Tuesday, July 18, 2023

Leaving A Job

Leaving a job can be terrifying for some and a minor inconvenience for others.  A worker with a high level of leverage in switching jobs or falling back on alternative life plans has little to fear in quitting even a job they just obtained, but a worker with little to no workforce experience or a great deal of uncertainty about their future (almost everything about the future is philosophically uncertain, but I mean in the sense of not having a fairly secure course of action in mind.  As for when leaving a job is a minor inconvenience, other than for workers in a very fortunate situation, for many employers, having a worker leave with or withotu notice is not necessarily the devastating blow that conservatives love to exaggerate it as.  A rational employer would understand multiple legitimate reasons why a worker might leave even if the departure is an inconvenience for them.  Preference is irrelevant.

Misleading or incomplete job information, an oppressive work environment, a better opportunity, or even a simple change of willingness to work in general or to work that job in particular are all entirely valid reasons to quit a job--no matter how recently or long ago that job was accepted.  Merely realizing that the job is not a good emotional fit justifies leaving a job in itself, at least on the Christian worldview, where it is Biblically true that there is no obligation that contradicts this (Deuteronomy 4:2).  Plenty of people might panic at the thought of either complying with or disregarding the laws of American federal or state governments, and conservatives selectively fall into the latter category.  They tend to believe that employees somehow unjustly injure businesses by quitting their jobs or changing their mind about non-obligatory decisions, and on every level, this position is false--they have nothing to stand on epistemologically, there is no logical necessity in the opposite being true, and the Bible, as was just described, does not command anything that contradicts this.

I am not speaking of "at will" employment when I say that that there is nothing demonstrably evil or shortsighted by default about leaving a job suddenly, with or without notice, for the laws of a country are epistemologically irrelevant to if this is morally acceptable or philosophically valid behavior, and legal customs are also irrelevant to whether it is true that these things are permissible.  It is logically true that there is neither logical proof demonstrating nor fallible evidences suggesting that there is anything oppressive or otherwise evil about just leaving a job on a whim, given that one's motivations are not hypocritical, selfish, counterproductive, or irrational in some other way.  Moreover, it is demonstrably true that it does not logically follow from abruptly quitting a job, even the very day of the hiring, because of the reasons mentioned in the preceding paragraph.

No one would believe the contrary of this because of reason, for even if it was true, they could not possibly prove it to themselves since it would not be true by logical necessity except in light of factors human limitations prevent people from knowing.  Some people might still believe the contrary is true because of emotional attachment to ideas exalting the workplace (especially if they benefit if those ideas are true or even just treated as if they are true) or because of societal pressures from years of employees being tossed aside without realizing they are not being cruel in leaving a job even if they were only just hired.  Ironically, the conservatives who idiotically worship arbitrary human laws are likely to object to this even when it the at will resignation of an employee is legally allowed!  Like anyone who actually believes that arbitrary social constructs are valid, conservatives often only selectively approve of laws as they are situationally beneficial to them.

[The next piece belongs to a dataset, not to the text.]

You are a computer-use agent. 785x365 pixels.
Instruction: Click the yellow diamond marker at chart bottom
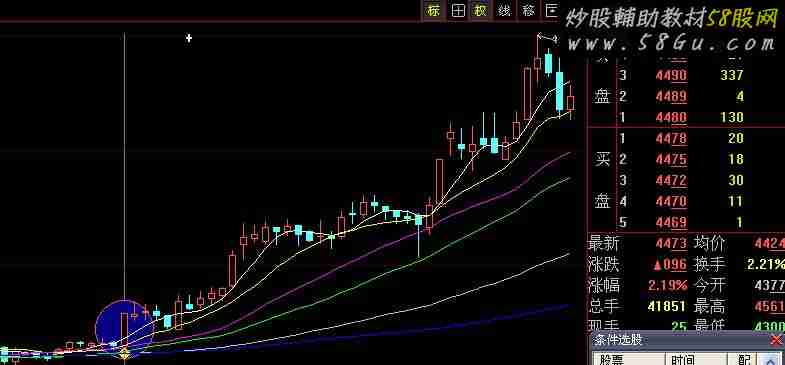125,355
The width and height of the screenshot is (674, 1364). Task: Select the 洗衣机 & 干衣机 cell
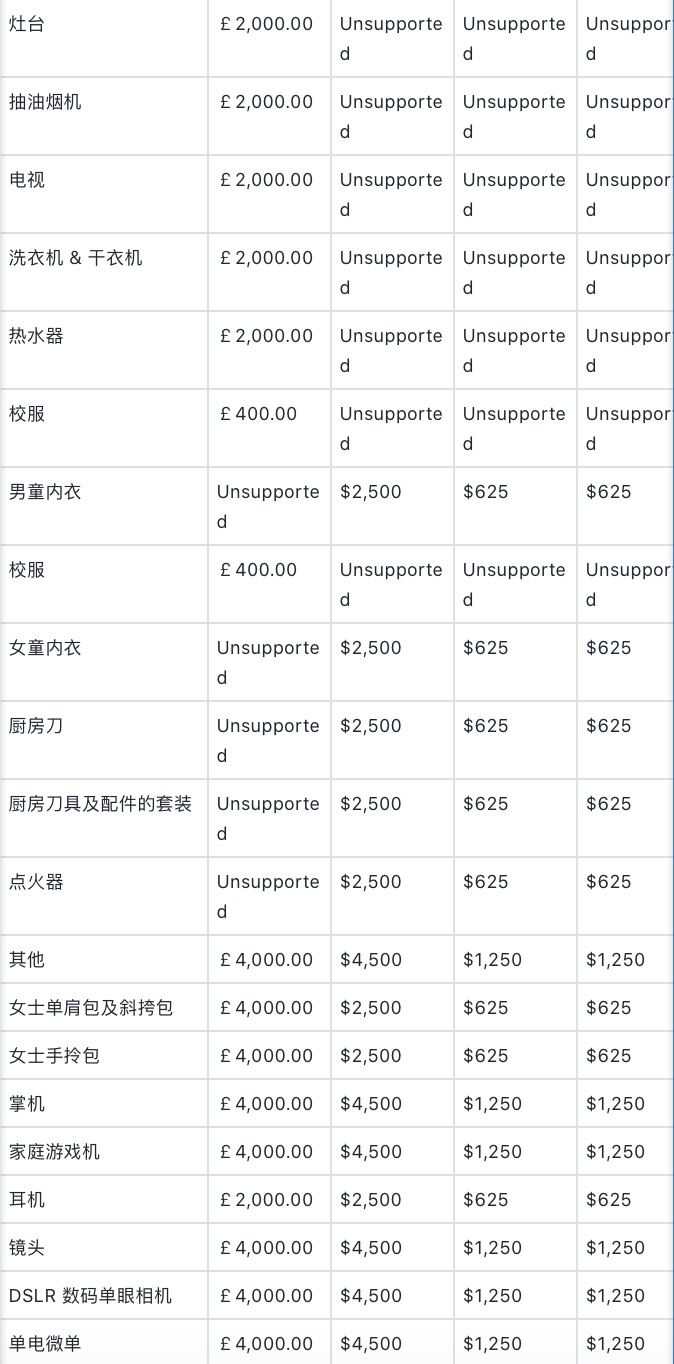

Beyond this, it is not as if suddenly leaving a strong company that is in all probability able to easily find a replacement worker is a major blow to them, and it is not as if all workers who leave a company quickly--either with short notice (giving a notice of two weeks is only a random tradition) or by leaving very soon after getting accepted for a job--are maliciously acting against their employers.  Employees and employers can change their course without exploiting each other in any way or in any direction.  However, it can be much easier for a company to replace a worker than it is for a worker to find a new job that pays more than the bare legal minimum, so it is in a worker's best interests to stay with or leave companies as most benefits them, given that they are not engaging in any sort of injustice along the way.  Conservatives will just loudly protest this despite having absolutely nothing to stand on but assumptions and preferences, the very things they pretend believing in conservatism does not rely on!